Defensa ciudadana de la democracia

La Vanguardia, , 15-08-2017

La victoria de los partidarios del Brexit en el referéndum de junio del 2016 y el triunfo de Donald Trump en las elecciones norteamericanas de noviembre de ese año enviaron al mundo dos mensajes preocupantes. El primero nos revelaba que una propuesta basada en planteamientos xenófobos y en datos falseados valía para empujar al Reino Unido fuera de la Unión Europea. El segundo nos descubría que un candidato forjado en la fragua de las celebrities, entre cuyas prioridades estaba desmontar el sistema de sanidad pública impulsado por su antecesor y echar a los inmigrantes , podía convertirse, en tiempos de incertidumbre para las clases desfavorecidas, en el hombre más poderoso del mundo.
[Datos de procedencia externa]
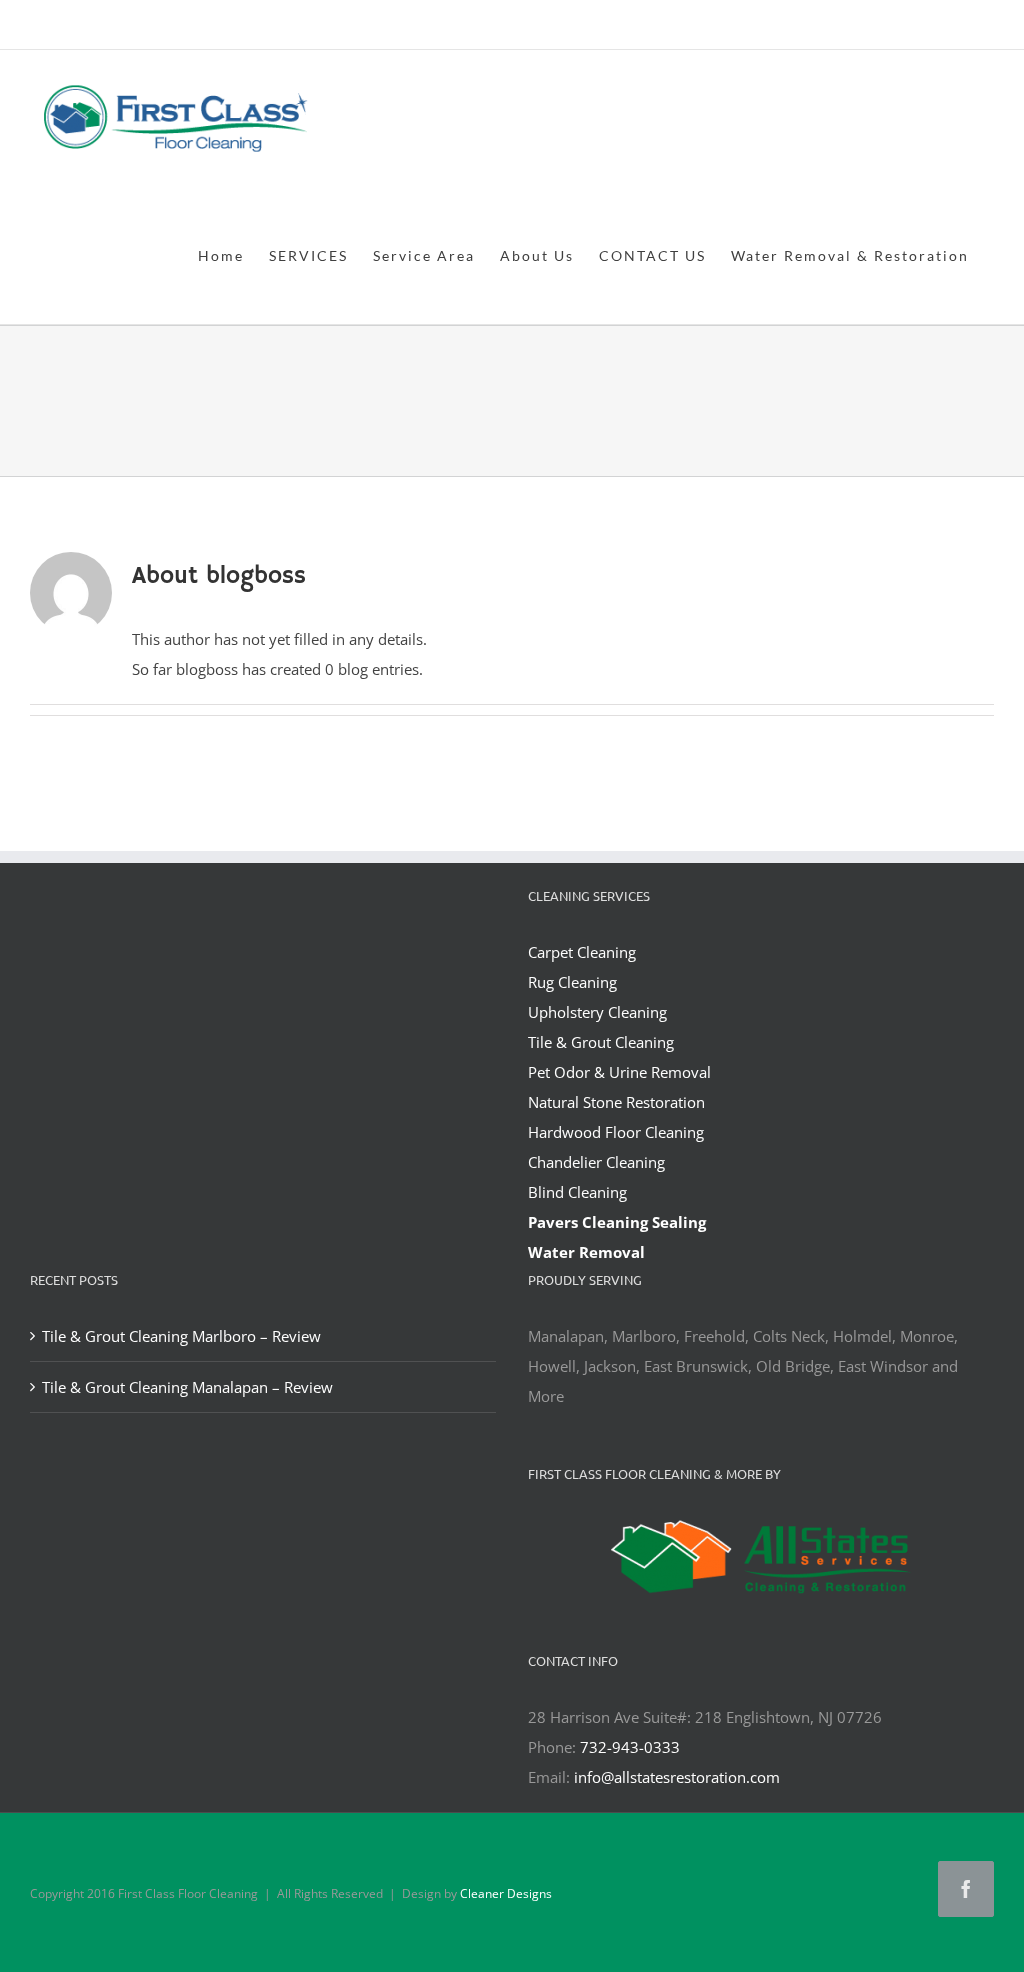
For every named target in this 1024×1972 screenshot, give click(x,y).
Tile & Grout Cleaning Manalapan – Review (187, 1387)
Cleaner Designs (506, 1893)
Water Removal (586, 1252)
A continuación, un fantasma recorrió Europa. Y no era precisamente el del comunismo descrito por Marx y Engels en El manifiesto comunista. Era el fantasma de los populismos, alimentados por la misma xenofobia que nutría al Brexit o a Trump. Las elecciones en Holanda y en Francia se anunciaron entonces como decisivas para comprobar la extensión del fenómeno en el Viejo Continente, donde todavía resuena el ominoso eco del nazismo. Por fortuna, ni el discurso racista del holandés Geert Wilders ni el similar de la francesa Marine Le Pen se vieron refrendados por las urnas, quedando aparcados. Al menos, temporalmente. Pareció entonces que Europa respiraba aliviada, tras comprobar que su proyecto común tenía vida por delante. Aunque no es menos cierto que las elecciones federales alemanas del próximo septiembre y las que acaso se convoquen en Italia aconsejan cautela y atención.

Dicho esto, en fechas recientes se producen aquí y allá rebrotes de la intolerancia, que hace pocos años hubieran disparado todas las alarmas. Pero que ahora, acaso por su reiteración, se asumen con menor espíritu crítico. Hay ejemplos en diversos escenarios. Los hechos de Charlottesville acaecidos el pasado sábado, en los que un supremacista blanco arrolló y mató a una manifestante antifascista, son una prueba de ello; es decir, del deseo de acabar con quienes piensan de modo diferente. A una escala distinta, y por fortuna con efectos hasta hoy de otro orden, cabría citar en la escena catalana las iniciativas de la CUP. Como su cartel en favor del sí ante el 1 – O, que propone barrer a los que ellos consideran representantes del actual sistema; o, posteriormente, las declaraciones de la diputada Anna Gabriel exigiendo que el conseller Santi Vila, miembro de un gobierno democrático, sea apartado de sus responsabilidades públicas, porque alguna de sus iniciativas políticas le ha parecido contraria a sus intereses.

Aunque –insistimos– son sucesos distintos, todos merecen una respuesta firme e inequívoca de cuantos prefieren vivir en un régimen democrático que defienda la libertad, la justicia, la igualdad y el pluralismo. Por supuesto, los cargos electos que ostentan la representatividad popular son quienes, en primer lugar, deben acreditar su liderazgo moral y rechazar cualquier tic totalitario, sin dejarse ofuscar por el rédito de sus alianzas políticas coyunturales (sólo ayer, dos días después de los hechos de Charlottesville, Trump accedió por fin a condenar el racismo). Pero queremos recordar que las libertades y el pluralismo sólo están a salvo si las defiende el conjunto de la ciudadanía. Y no sólo acudiendo a votar cada cuatro años, sino rechazando sin ambages toda conducta que aprovechándose de las libertades de la democracia trabaje para socavarla.